窓ガラスに額を押し付けると、ガラスの冷たさが火照った肌には心地よかった。
「私、悠蓮のふり……ちゃんとできたかな?」
あんなふうに笑って。
あんなふうに、先生を挑発して。
あんなふうに、先生を突き放して。
でも、あれは本当に“ふり”だったのかな。
窓ガラスに映る翠色の瞳が、ゆらりと揺れた。
「うん。
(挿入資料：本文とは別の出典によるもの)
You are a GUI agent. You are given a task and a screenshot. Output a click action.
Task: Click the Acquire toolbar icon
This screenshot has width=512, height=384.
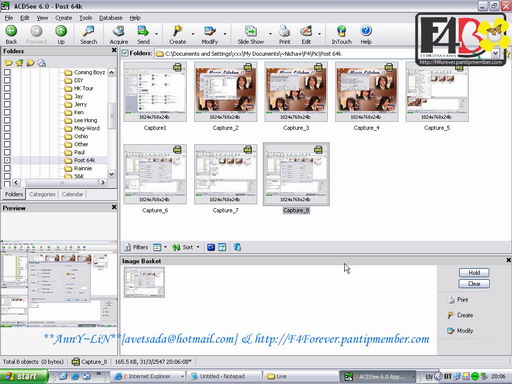point(119,31)
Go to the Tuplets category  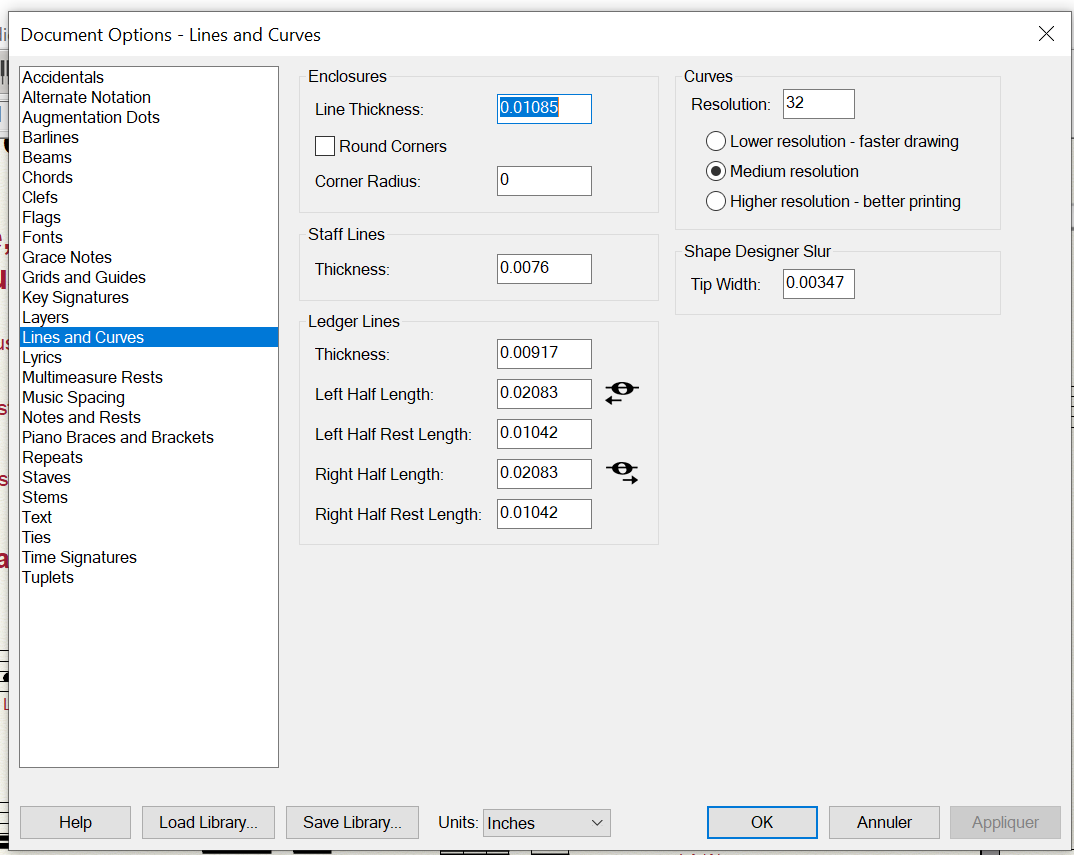coord(48,577)
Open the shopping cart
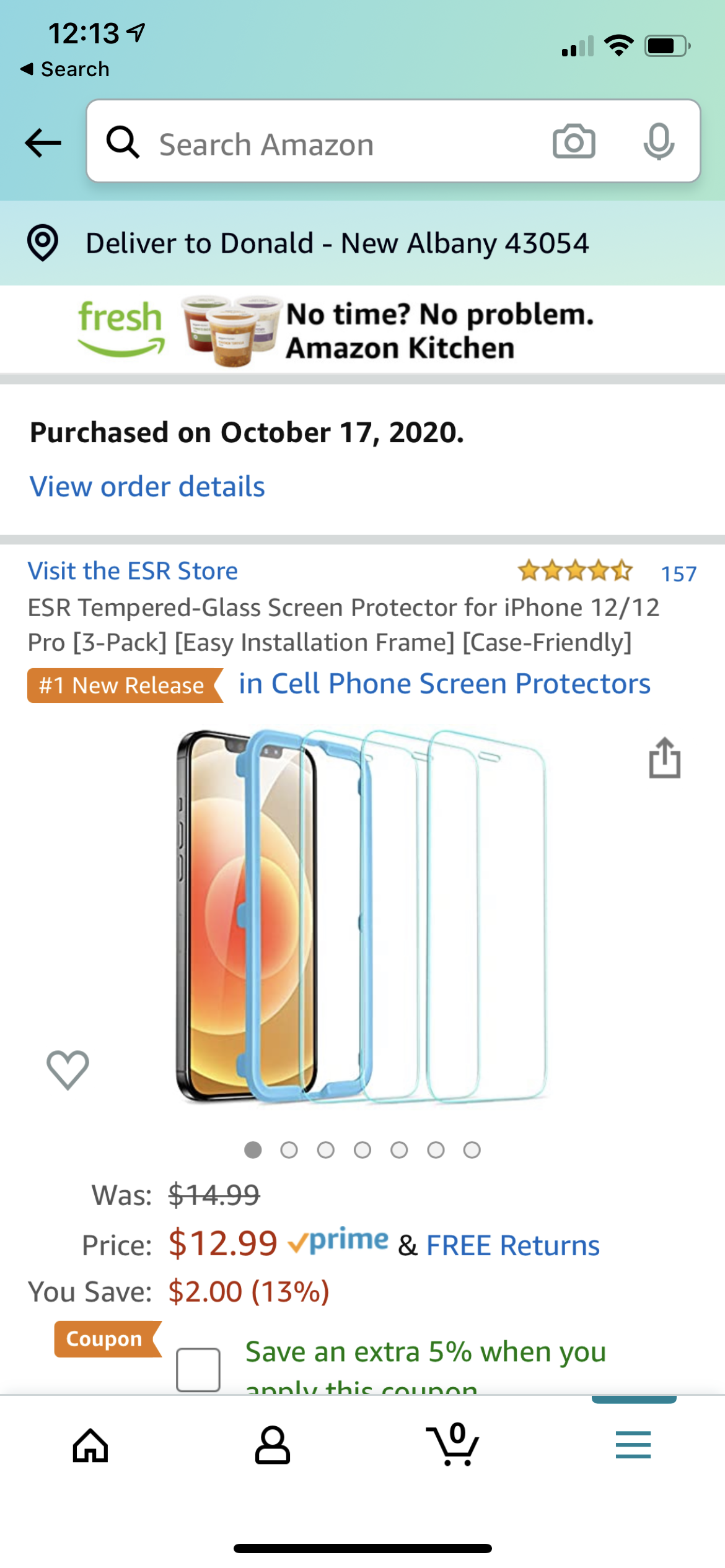This screenshot has width=725, height=1568. point(452,1445)
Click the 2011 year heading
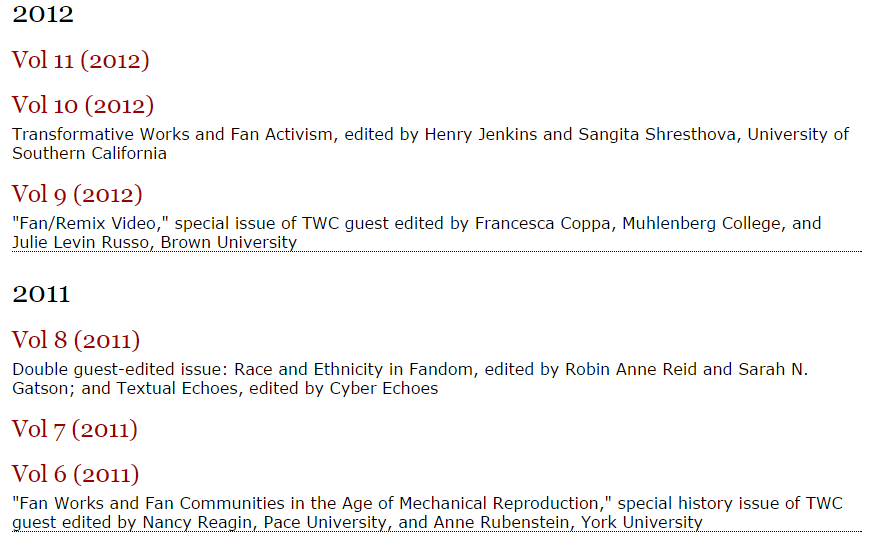 click(41, 294)
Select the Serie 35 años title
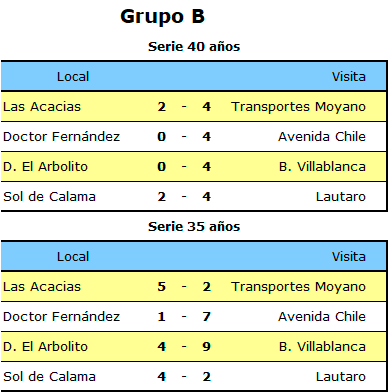The width and height of the screenshot is (388, 392). (x=194, y=227)
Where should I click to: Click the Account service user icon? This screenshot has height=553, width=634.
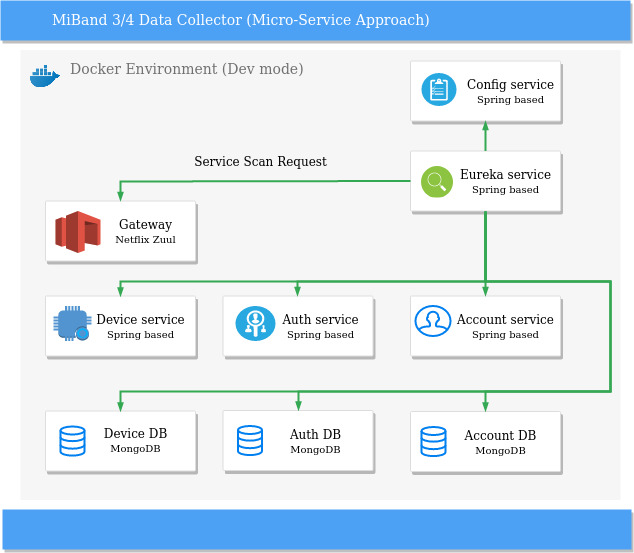point(433,321)
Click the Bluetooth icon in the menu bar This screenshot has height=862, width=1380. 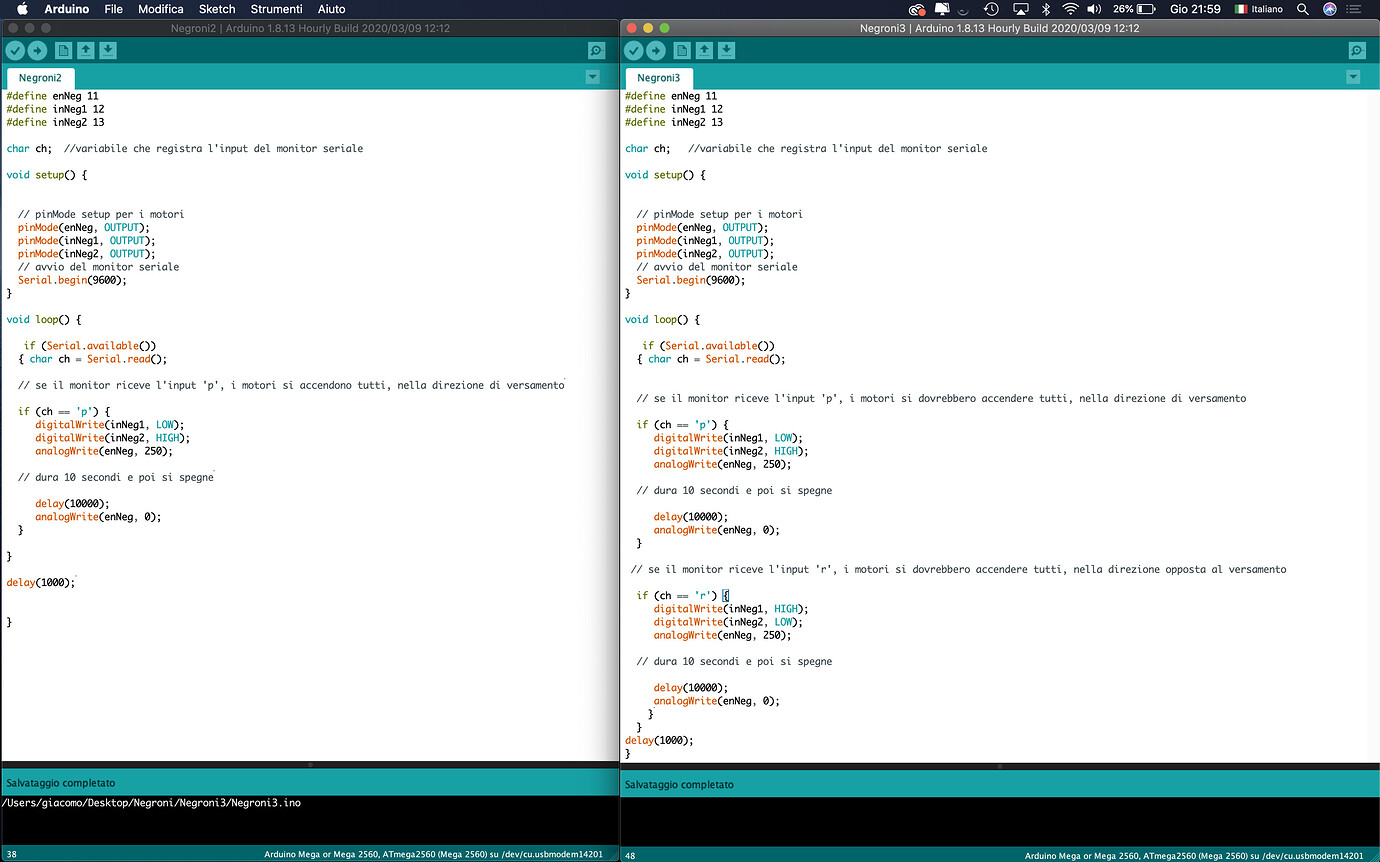point(1044,9)
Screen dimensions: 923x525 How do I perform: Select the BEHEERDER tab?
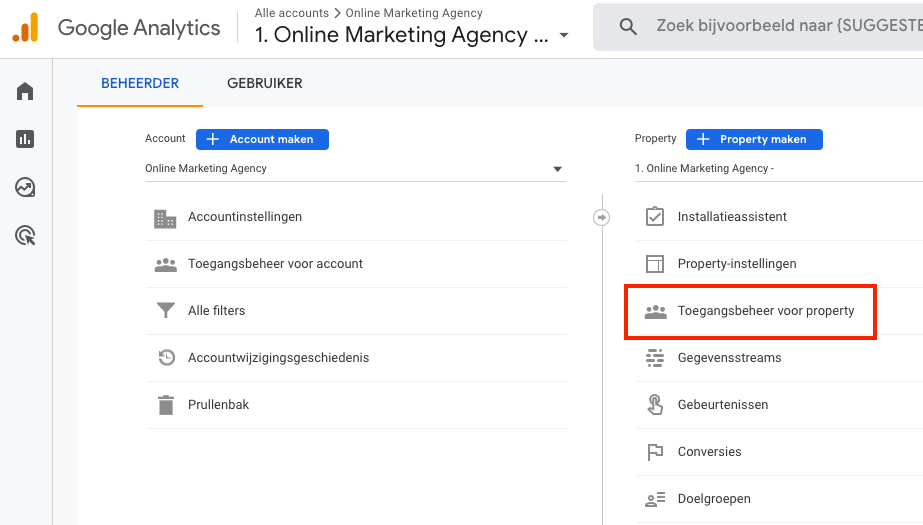coord(140,83)
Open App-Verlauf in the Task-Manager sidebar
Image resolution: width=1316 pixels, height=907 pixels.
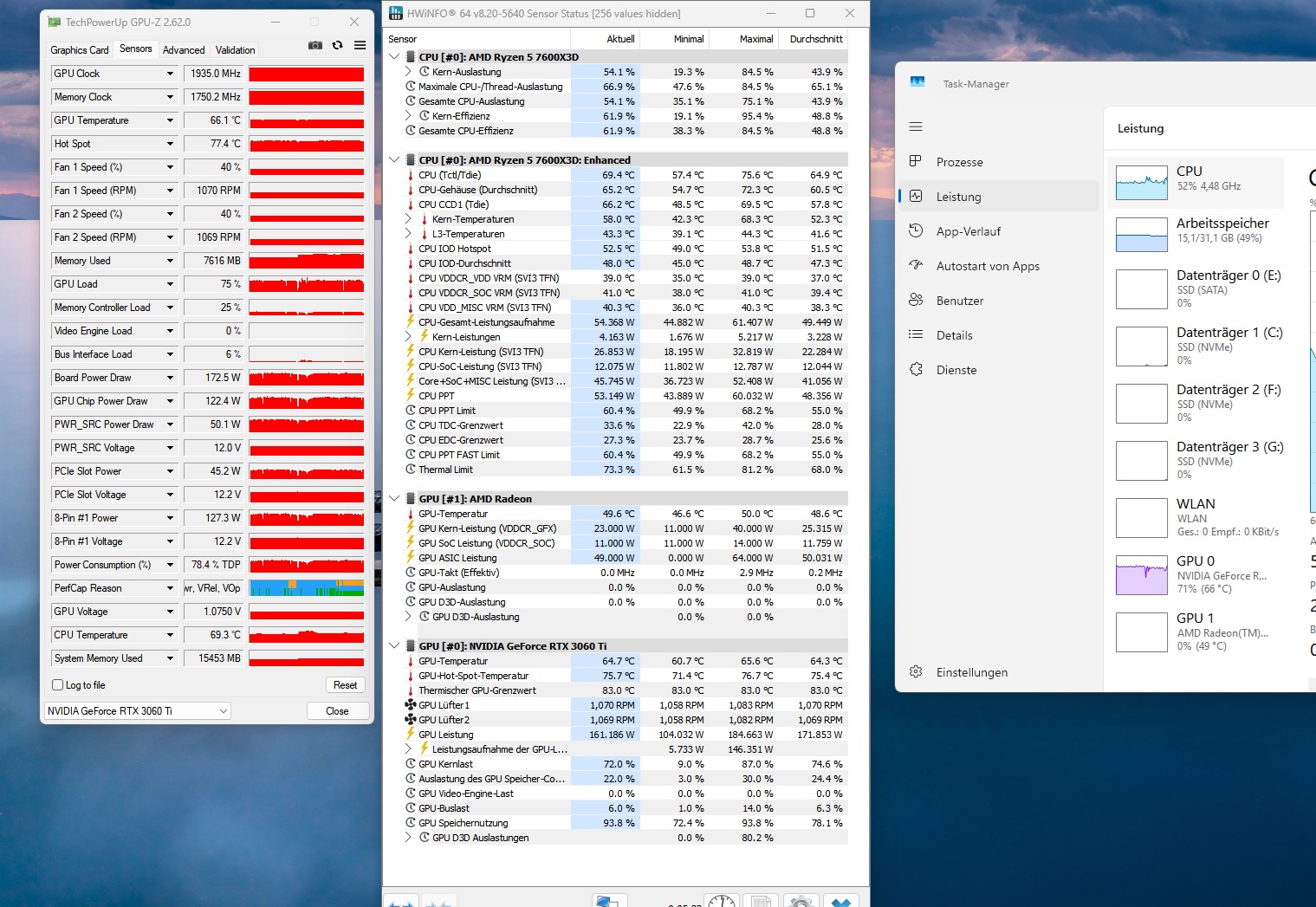(916, 230)
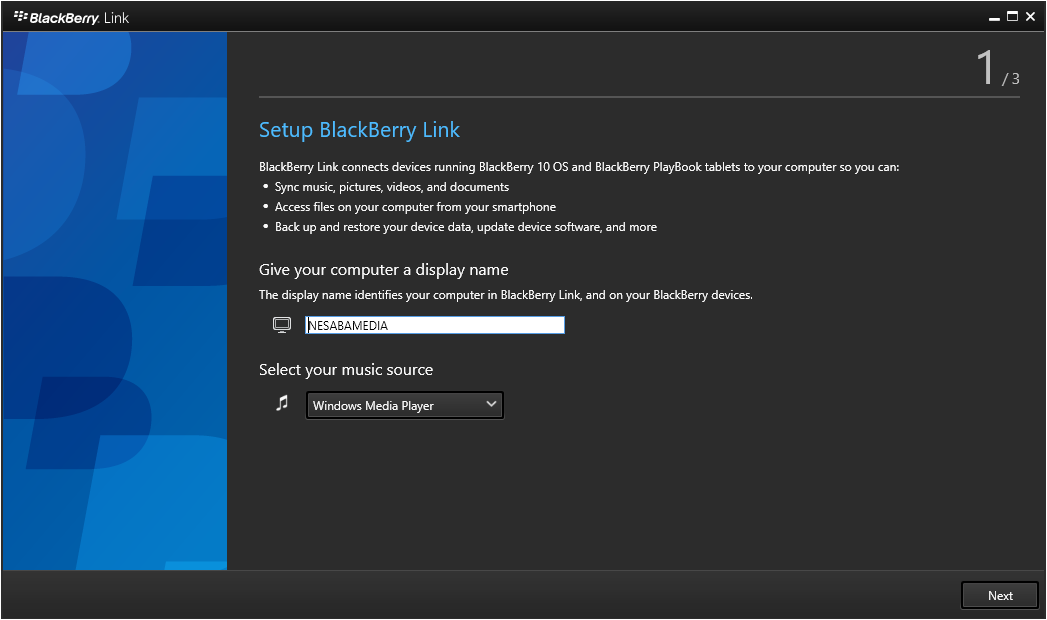Screen dimensions: 1047x620
Task: Click the "Access files on your computer" bullet
Action: coord(415,207)
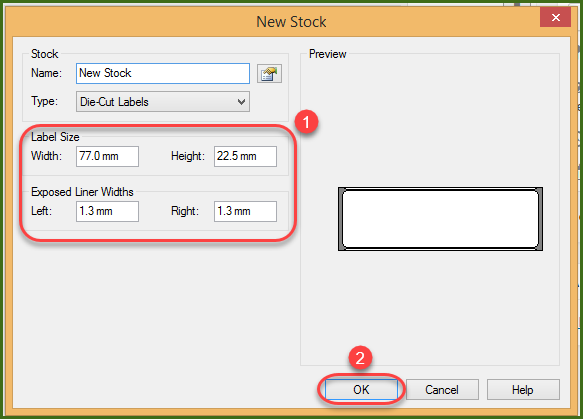
Task: Click the New Stock title bar
Action: click(292, 22)
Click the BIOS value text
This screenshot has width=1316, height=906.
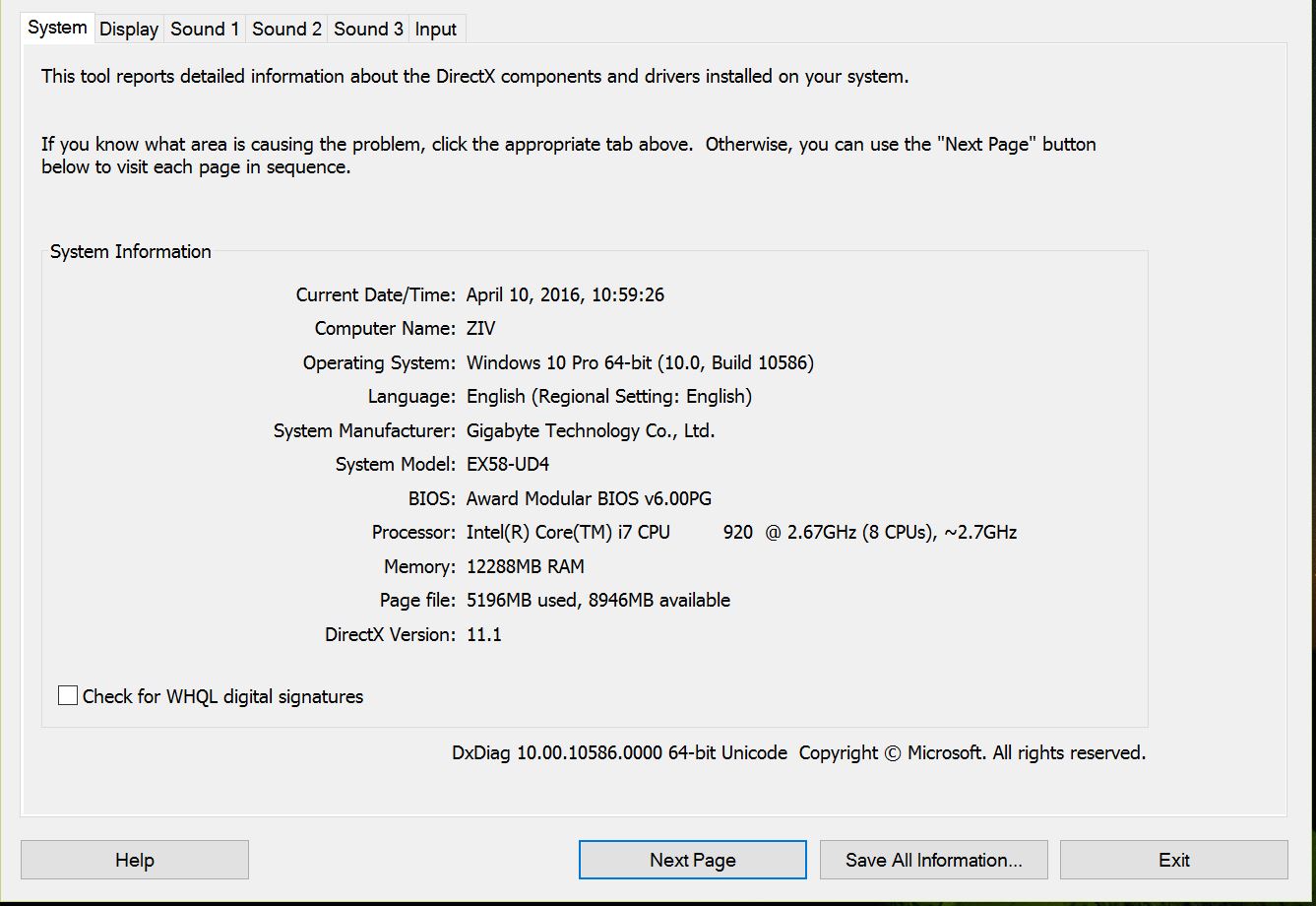589,499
先生は、すぐ気づくと思う」
あの人は最強だから。
私のちょっとした嘘も、隠し事も、きっとすぐに見抜いてしまう。
私が何を抱え込んでしまったのかも、全部。
だから。
気づかれる前に――。
「……でも……っ」
視界がぼやけて、ガラスに映る翠色の瞳が歪む。
「でも、まだ……」
ぽたり、と。
一粒、涙が頬を伝った。
「もう少しだけ……」
先生の腕の中にいた温かさが、まだ身体に残っている。
何度も名前を呼んでくれた声が、まだ耳に残っている。
だからせめて。
その日が来るまでは。
何も知らないふりをして、先生の隣で笑っていたい。
「もう少しだけ……今の私で、いさせて……っ」
ただ、それだけなのに。
その願いすら、今の私にはひどく遠いものに思えて。
私は窓に額を押しつけたまま、声を殺して泣き続けた。
冷たいガラスを伝う涙が、ぽたり、ぽたりと落ちていく。
明日が来れば、またちゃんと笑おう。
何も知らない「」のふりをして。
大好きな人の隣で。
いつも通りに。
「先生、大好きだよ」
翠色に染まった瞳から、とめどなく涙があふれる。
音のない涙が、夜の闇へとこぼれ落ちていった。